Milieuvergunningen andere bedrijven: 3. Hoeveel bedrijven zijn momenteel in bedrijf zonder te beschikken over de vereiste milieuvergunningen. Dit is onbekend. De vergunningensituatie bij alle bedrijven in Brabant, waarvoor GS het bevoegde gezag zijn, dienen getoetst te worden teneinde de vraag te kunnen beantwoorden of het bepaalde in artikel 20.8 van de Wet milieubeheer (oud) maakt dat de vergunning niet in werking is getreden. Aangezien dit circa 850 inrichtingen betreft, is het niet uitvoerbaar deze toets op korte termijn bij alle inrichtingen uit te voeren. Immers hiervoor is een fysieke controle van elk bedrijf nodig, vervolgens een uitvoerig dossieronderzoek bij de gemeenten inclusief een luchtfotostudie met terugwerkende kracht tot het moment van het verlenen van milieuvergunning. Derhalve zullen wij de volgende stappen ondernemen: Stap 1: Starten bij de 25 geselecteerde (potentieel) bestuurlijk gevoelige bedrijven die op dit moment bij repressieve handhaving in behandeling zijn. Stap 2: Alle andere bedrijven die thans ook bij repressieve handhaving in behandeling zijn. De toets vindt plaats op het moment dat een handhavingstraject wordt gestart of voortgezet; derhalve op het moment dat de eerstvolgende brief/beschikking uit gaat.
7/20
Deze twee acties zijn noodzakelijk om de repressieve handhavingstrajecten voldoende voortgang te laten hebben. Stap 3: Aan de milieudiensten, welke voor ons het toezicht uitvoeren, wordt opdracht gegeven dat alle nieuwe overdrachten van inrichtingen van toezicht naar repressieve handhaving worden getoetst. Stap 4: Alvorens het hele bedrijvenbestand, dat niet al eerder is getoetst, alsnog te toetsen wachten we het advies van mevrouw mr.dr. A.B. Blomberg af.

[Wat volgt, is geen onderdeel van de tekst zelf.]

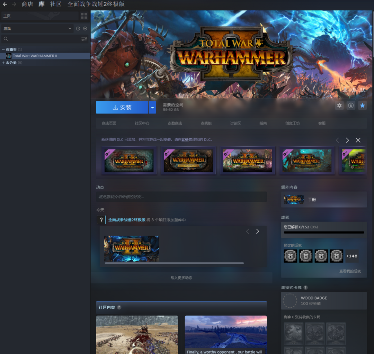The height and width of the screenshot is (354, 374).
Task: Collapse the 收藏夹 category
Action: 3,49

4. Is bekend of er bij deze bedrijven op dit moment sprake is van een gevaarlijke situatie voor mens en milieu? De feitelijke situatie binnen de inrichting wijzigt niet vanwege de constatering dat de vergunning niet in werking is getreden. Op dit moment zijn ons, bij de circa 850 inrichtingen die onder onze bevoegdheid vallen, geen situaties bekend die een onmiddellijk gevaar opleveren voor mens en milieu. 5. Hoe gaan we deze zeer onwenselijke situatie zo snel mogelijk oplossen? Zie antwoord vraag 3. 6. In het persbericht van 1 maart 2012 staat dat enkele 'wijzen' aan het werk zijn gezet. Wanneer en aan wie doen deze mensen verslag? Prof. dr. A.B. Blomberg, hoogleraar bestuurlijke handhaving, zal uiterlijk 20 maart met een advies aan GS komen. Prof. dr. P. Eijlander en drs. J.H.H. Mans is gevraagd om een expert opinion te geven over de effectiviteit van de provinciale vergunningverlening en handhaving. Over de termijn waarop deze expert opinion wordt verstrekt is nog geen afspraak gemaakt.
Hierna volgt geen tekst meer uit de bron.